But, rumours of the death of Woke are probably, as they say, exaggerated, and may be attributed to a surfeit of schadenfreude on the part of cultural warriors who see the outcome of the recent us election as turning the clock back to what they regarded as the way things were.
Technically, according to the dictionary definition, woke is a political term of African American vernacular which means being aware of and actively attentive to important facts and issue, especially issues of racial and social justice, and other forms of oppression.
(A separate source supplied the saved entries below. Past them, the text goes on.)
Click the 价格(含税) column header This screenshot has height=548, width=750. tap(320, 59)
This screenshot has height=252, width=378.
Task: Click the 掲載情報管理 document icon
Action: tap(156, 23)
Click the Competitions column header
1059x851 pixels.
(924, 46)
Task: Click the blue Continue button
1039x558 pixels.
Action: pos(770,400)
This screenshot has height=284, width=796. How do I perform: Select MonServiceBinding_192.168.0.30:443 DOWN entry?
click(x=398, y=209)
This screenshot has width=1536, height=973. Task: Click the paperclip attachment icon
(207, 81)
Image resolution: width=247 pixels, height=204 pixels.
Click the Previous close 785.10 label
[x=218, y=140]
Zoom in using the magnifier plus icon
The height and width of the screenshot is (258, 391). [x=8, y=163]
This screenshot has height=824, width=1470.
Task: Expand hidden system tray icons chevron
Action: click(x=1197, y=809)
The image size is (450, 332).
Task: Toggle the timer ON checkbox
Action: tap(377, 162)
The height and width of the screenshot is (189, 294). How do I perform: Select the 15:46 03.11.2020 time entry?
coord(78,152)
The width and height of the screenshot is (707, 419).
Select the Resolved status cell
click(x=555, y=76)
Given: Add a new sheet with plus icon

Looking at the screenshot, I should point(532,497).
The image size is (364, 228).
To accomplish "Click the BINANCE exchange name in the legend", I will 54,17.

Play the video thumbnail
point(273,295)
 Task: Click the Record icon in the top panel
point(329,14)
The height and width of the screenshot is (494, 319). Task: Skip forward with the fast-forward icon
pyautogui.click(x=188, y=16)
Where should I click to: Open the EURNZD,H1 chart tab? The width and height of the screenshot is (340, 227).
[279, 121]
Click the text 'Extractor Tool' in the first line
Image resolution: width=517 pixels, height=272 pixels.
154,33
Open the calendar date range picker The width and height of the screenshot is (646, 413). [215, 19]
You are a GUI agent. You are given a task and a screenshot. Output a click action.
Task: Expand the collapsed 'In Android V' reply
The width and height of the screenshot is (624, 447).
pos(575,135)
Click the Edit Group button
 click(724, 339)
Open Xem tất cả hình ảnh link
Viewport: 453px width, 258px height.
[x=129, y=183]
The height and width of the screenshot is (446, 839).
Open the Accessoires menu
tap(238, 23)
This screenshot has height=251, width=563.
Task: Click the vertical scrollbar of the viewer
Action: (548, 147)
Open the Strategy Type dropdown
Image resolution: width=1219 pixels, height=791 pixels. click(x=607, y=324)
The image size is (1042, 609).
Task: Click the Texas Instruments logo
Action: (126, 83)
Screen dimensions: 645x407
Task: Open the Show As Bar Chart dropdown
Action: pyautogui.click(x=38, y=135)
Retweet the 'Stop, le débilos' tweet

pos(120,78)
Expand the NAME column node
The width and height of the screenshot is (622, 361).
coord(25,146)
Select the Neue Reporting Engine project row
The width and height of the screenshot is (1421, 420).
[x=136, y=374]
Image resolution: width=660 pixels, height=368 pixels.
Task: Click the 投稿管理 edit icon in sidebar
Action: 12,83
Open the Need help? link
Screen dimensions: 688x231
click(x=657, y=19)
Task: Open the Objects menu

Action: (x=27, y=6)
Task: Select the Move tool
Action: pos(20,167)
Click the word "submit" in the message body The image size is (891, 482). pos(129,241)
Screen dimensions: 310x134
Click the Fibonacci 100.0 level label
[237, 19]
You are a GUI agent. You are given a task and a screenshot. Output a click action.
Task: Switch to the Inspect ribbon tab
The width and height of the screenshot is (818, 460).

And yet, it has been weaponized as a term of opprobrium by those of an extreme conservative worldview, an all-purpose epithet to be flung at the left.
What is perceived as “woke” provokes the easily offended who see woke in every dissenting post, tweet, or opinion piece, whilst rightwing commentators endeavour to trump (no pun intended) their peers in paroxysms of partisan contempt, condescension and self-righteousness.
Invariably, their perceived targets are the young and the restless, the idealistic and the naive who are transmogrified into the ignorant, the selfish and the deluded – rebels without a clue, indeed. And their faceless handlers, enablers, ideologues and puppet-masters – to wit, the anonymous leaders of amorphous mobs like antifa and Extinction Rebellion, university deans and the supine mainstream media.
In many ways, extreme wokesters have only themselves to blame for the perceived pushback against many of the more outlandish expressions of identity politics and value signaling. “Wokeness” indeed became an embarrassing parody of itself rendering it an easy target for rebuke and ridicule, a now, in the wake of the US election, active resistance.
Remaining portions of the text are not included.